● **Exercise details**: In the Aline Désormeaux profile, replace "condo" with "condominium syndicate" and write out the part that opens with the words "What to ask" and closes with "required financial information.".

● **Excerpted passage**:
-=-=-

Aline Désormeaux

Aline Desormeaux (CPA, CA, Adm.) holds a Bachelor of Business Administration from UQAM and is a member of the Order of Chartered Professional Accountants of Quebec and of the Order of Chartered Administrators of Quebec.

Chartered Professional Accountant since 1992, she specializes in audit, review engagement and notice to the reader, and more particularly as an auditor for several condominium syndicates in Montreal, Nun’s Island, Laval and Mont-Tremblant. She also offers tax planning for corporation, individuals and estate, and financial forecasts services.

What to ask the professional accountant: a compilation engagement, a review engagement, an audit or nothing?

Your condo does not necessarily need a Chartered Professional Accountant to present its financial information, whether it is the financial statements, financial forecasts or funding requests. Competent administrators or contractors supervised by the directors could do the job and present the required financial information.

-=-=-

● **Collected material**:
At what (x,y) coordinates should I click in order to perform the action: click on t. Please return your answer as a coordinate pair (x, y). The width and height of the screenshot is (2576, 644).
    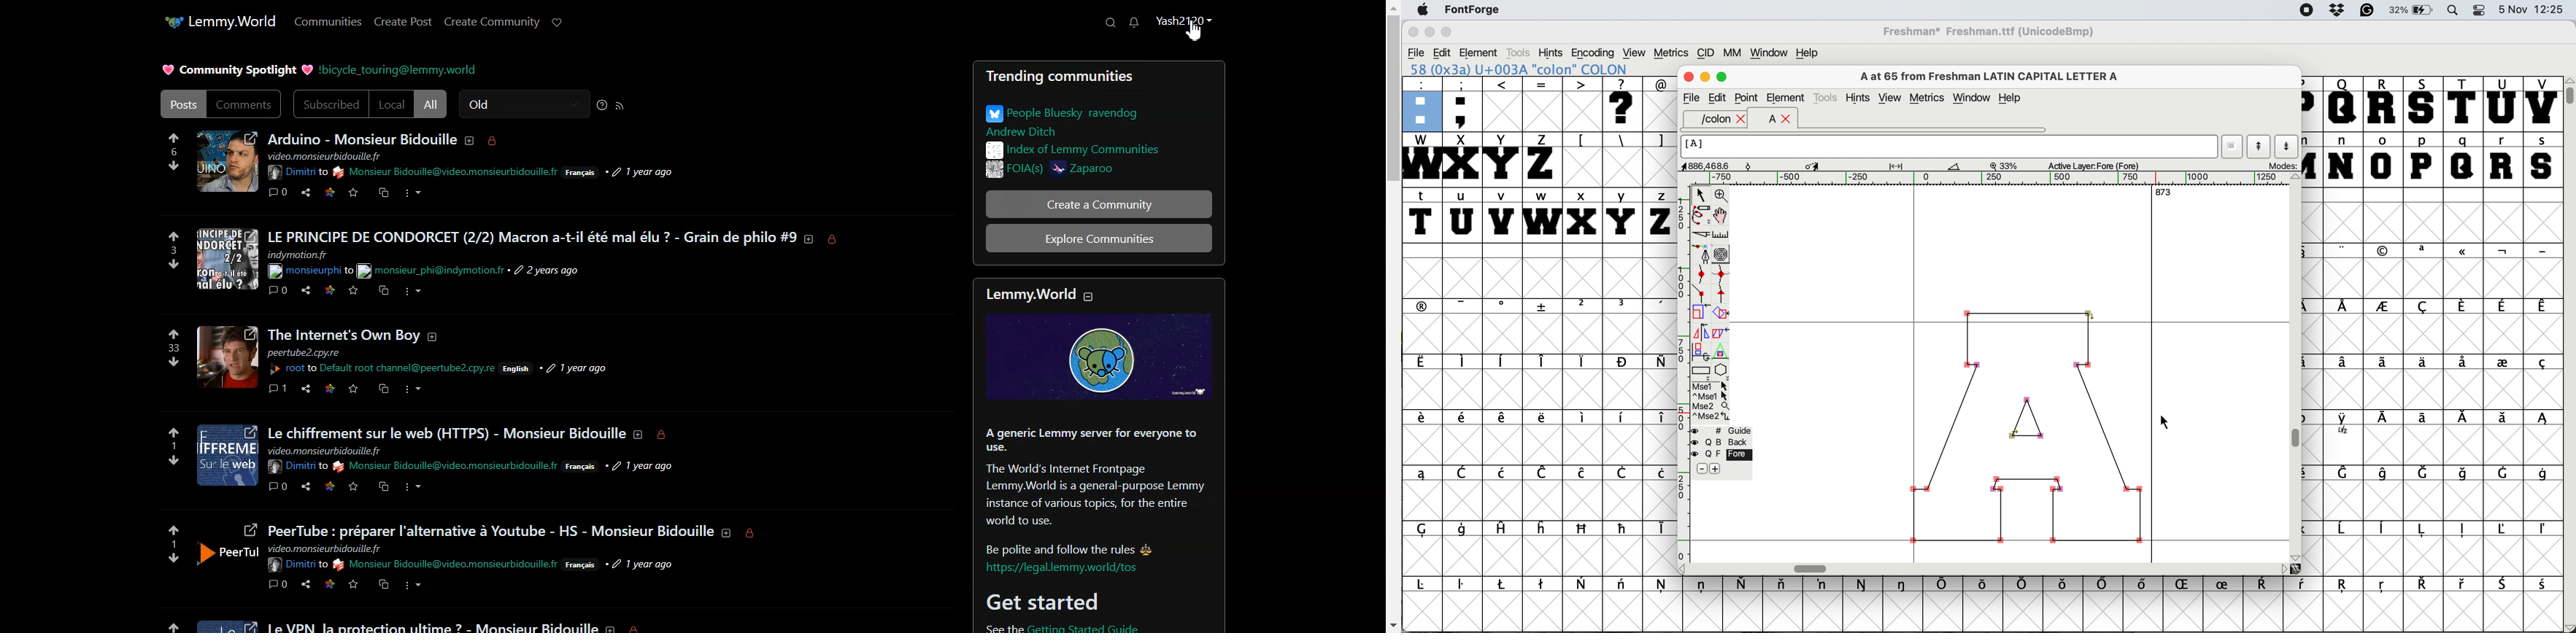
    Looking at the image, I should click on (1423, 214).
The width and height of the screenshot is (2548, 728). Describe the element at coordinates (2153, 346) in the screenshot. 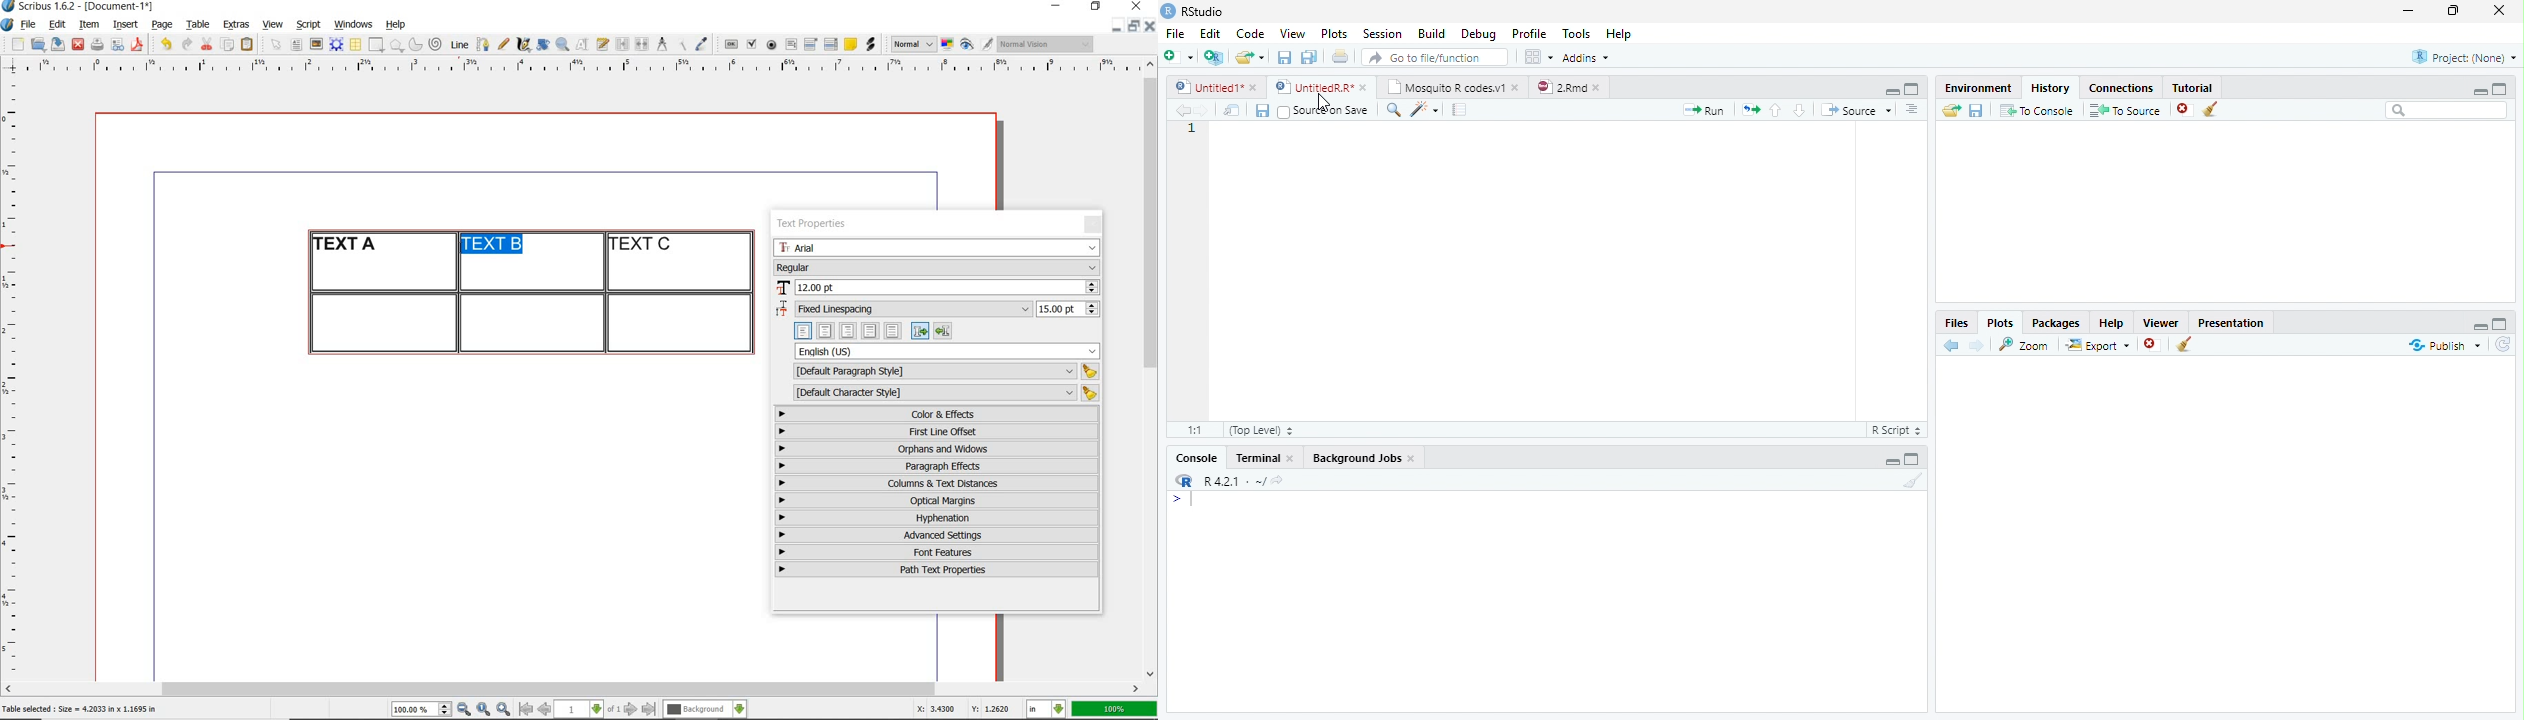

-=-=-

● **Solution to this exercise**:
What to ask the professional accountant: a compilation engagement, a review engagement, an audit or nothing?

Your condominium syndicate does not necessarily need a Chartered Professional Accountant to present its financial information, whether it is the financial statements, financial forecasts or funding requests. Competent administrators or contractors supervised by the directors could do the job and present the required financial information.